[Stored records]
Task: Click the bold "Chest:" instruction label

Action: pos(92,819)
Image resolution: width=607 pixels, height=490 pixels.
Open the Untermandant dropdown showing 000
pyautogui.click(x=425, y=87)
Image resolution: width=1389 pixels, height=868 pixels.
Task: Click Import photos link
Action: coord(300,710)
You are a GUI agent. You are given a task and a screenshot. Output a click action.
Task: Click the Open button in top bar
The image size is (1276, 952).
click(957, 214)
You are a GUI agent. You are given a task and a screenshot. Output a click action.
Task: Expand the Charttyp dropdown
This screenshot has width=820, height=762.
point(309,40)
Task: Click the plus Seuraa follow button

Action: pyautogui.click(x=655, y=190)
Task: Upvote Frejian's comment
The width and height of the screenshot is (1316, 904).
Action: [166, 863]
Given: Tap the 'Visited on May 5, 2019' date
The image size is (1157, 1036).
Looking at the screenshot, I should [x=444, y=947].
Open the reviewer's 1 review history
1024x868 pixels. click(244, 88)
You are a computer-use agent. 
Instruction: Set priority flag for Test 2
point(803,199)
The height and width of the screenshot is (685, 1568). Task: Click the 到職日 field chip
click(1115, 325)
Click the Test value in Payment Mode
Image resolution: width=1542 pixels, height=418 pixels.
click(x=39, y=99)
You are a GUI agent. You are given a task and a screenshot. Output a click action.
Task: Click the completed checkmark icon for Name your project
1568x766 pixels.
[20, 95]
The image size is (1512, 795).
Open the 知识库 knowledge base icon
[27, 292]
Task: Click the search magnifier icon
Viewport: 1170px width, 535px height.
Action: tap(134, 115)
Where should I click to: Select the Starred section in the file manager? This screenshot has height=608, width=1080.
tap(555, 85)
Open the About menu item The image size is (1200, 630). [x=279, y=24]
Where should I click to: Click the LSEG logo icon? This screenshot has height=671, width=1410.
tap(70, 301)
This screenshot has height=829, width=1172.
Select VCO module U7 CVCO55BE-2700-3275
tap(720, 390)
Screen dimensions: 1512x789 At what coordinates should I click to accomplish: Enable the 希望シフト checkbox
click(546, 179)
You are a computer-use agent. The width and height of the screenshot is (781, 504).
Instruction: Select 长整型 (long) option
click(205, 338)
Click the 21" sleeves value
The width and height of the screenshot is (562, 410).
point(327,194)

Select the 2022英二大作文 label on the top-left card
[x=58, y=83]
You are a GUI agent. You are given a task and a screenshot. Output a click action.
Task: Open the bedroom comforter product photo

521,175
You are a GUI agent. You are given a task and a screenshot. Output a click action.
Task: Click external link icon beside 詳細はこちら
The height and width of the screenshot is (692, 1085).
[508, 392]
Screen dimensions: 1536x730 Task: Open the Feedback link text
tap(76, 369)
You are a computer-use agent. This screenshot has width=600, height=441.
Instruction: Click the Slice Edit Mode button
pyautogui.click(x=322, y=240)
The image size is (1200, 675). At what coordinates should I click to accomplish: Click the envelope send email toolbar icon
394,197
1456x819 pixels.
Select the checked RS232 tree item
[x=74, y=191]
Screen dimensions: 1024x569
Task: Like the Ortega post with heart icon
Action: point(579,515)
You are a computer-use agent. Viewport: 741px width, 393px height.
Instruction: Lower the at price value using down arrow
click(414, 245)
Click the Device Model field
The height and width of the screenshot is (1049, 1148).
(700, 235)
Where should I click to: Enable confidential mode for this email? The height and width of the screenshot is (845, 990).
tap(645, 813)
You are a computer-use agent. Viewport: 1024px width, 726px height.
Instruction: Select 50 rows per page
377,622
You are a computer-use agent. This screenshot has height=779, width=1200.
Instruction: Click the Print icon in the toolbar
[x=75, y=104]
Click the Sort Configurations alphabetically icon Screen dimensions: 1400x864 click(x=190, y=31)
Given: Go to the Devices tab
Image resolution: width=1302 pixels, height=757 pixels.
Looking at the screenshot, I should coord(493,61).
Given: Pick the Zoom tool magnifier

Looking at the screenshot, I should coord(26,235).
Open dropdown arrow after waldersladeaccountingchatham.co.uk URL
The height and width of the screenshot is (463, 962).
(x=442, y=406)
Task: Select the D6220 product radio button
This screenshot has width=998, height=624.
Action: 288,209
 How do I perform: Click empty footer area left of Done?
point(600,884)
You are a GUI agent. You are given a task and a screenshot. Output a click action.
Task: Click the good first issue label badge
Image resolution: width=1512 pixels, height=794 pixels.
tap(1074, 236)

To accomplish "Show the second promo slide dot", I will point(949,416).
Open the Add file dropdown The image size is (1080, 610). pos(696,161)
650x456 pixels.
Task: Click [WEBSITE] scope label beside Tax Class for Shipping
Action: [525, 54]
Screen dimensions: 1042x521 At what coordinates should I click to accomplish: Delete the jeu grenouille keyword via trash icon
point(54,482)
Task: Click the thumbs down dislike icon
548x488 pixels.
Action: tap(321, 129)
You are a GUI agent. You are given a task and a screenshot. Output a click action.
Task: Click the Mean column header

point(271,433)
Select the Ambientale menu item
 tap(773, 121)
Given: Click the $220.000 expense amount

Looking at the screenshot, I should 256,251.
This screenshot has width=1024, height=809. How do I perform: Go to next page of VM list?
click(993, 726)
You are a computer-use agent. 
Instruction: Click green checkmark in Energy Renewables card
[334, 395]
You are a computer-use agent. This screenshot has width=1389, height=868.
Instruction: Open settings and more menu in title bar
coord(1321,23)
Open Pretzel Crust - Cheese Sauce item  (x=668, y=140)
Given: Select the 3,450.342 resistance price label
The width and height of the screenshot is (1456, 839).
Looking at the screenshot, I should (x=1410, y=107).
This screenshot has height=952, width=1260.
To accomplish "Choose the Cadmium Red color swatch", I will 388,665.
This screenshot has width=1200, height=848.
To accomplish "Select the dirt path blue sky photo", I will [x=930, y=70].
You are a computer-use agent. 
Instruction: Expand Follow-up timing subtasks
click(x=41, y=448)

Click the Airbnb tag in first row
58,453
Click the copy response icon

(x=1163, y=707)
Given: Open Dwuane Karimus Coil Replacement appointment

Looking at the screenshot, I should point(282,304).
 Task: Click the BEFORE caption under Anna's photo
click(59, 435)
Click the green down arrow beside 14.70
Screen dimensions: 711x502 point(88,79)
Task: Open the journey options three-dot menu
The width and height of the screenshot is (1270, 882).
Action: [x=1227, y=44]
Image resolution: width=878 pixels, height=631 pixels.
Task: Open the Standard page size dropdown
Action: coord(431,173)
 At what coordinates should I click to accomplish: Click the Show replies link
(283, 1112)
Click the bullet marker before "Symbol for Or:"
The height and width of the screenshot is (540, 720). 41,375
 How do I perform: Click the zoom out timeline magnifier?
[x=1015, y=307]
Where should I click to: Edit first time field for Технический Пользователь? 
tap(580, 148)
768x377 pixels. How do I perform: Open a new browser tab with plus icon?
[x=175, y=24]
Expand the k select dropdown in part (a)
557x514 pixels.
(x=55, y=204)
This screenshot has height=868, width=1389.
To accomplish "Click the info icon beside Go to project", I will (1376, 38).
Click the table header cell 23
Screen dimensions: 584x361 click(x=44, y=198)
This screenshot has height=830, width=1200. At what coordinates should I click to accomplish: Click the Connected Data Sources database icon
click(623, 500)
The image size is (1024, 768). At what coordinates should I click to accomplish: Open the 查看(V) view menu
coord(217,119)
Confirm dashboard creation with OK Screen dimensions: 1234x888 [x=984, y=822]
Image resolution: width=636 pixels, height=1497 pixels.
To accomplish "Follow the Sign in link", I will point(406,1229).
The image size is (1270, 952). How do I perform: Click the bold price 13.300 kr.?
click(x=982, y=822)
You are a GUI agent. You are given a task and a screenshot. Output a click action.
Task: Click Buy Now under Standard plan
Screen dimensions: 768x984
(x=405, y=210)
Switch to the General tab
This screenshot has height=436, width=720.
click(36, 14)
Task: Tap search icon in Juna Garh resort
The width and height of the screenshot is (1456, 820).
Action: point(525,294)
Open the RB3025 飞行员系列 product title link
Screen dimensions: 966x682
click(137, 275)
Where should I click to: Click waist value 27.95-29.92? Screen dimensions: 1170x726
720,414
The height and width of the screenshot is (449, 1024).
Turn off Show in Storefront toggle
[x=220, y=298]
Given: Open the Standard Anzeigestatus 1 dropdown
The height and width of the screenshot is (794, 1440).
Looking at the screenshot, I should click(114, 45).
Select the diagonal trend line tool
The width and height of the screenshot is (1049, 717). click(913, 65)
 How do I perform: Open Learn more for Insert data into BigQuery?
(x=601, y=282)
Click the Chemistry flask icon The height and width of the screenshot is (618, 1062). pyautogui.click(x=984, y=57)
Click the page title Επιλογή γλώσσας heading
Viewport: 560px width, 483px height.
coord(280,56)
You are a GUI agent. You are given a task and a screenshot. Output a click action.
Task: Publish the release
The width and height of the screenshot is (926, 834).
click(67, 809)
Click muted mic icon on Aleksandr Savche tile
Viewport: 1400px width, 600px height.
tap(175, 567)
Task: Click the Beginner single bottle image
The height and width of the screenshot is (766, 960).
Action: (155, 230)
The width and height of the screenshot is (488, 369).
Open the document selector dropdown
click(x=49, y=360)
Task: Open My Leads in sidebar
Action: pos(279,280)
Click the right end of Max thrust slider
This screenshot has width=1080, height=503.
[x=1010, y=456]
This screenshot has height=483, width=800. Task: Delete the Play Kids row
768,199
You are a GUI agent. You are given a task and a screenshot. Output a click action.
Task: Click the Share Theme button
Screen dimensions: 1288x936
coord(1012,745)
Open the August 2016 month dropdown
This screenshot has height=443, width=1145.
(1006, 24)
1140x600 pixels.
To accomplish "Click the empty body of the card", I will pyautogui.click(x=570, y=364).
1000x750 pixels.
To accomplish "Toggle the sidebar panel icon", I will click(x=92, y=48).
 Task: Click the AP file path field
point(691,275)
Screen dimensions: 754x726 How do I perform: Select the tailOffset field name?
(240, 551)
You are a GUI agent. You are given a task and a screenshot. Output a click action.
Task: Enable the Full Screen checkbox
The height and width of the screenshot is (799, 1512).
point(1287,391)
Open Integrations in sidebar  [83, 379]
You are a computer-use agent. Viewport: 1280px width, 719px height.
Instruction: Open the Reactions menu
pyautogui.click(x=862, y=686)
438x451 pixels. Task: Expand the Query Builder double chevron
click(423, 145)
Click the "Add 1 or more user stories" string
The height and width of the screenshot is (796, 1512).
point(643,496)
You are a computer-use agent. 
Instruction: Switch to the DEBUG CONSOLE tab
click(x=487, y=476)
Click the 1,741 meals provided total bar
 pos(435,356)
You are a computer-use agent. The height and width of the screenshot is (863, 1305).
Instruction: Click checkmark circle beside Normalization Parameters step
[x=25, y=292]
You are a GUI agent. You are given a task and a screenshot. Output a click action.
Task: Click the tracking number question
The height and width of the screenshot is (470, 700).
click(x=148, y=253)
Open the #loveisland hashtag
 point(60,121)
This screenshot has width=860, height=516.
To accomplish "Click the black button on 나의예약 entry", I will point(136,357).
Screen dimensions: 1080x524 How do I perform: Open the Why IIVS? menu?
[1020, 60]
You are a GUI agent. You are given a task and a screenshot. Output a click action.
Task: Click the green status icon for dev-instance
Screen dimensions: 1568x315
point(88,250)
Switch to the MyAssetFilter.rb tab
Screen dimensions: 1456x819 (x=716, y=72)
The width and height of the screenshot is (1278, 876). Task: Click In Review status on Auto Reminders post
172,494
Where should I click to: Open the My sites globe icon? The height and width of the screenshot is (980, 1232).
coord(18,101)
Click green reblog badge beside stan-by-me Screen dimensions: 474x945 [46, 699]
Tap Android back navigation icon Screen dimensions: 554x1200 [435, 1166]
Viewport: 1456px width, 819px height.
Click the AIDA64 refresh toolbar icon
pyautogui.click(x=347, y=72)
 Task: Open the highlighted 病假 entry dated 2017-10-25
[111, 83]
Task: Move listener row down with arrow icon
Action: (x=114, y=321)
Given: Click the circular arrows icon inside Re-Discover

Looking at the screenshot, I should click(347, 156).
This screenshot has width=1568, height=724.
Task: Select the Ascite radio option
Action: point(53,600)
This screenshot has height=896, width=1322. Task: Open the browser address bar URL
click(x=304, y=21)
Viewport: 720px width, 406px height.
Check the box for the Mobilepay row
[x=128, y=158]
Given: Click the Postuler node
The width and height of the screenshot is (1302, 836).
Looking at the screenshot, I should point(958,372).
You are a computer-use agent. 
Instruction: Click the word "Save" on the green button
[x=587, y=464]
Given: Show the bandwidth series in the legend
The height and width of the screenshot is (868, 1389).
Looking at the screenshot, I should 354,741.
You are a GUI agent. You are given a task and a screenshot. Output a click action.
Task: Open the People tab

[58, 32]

Task to carry out
In the listing, change "Query Builder" to "Filter Panel" in everything from the line containing "438x451 pixels. Task: Expand" down to the line containing "pos(435,356)", and return only those lines with nothing else altered.

Result of the task
438x451 pixels. Task: Expand the Filter Panel double chevron
click(423, 145)
Click the "Add 1 or more user stories" string
The height and width of the screenshot is (796, 1512).
point(643,496)
You are a computer-use agent. 
Instruction: Switch to the DEBUG CONSOLE tab
click(x=487, y=476)
Click the 1,741 meals provided total bar
 pos(435,356)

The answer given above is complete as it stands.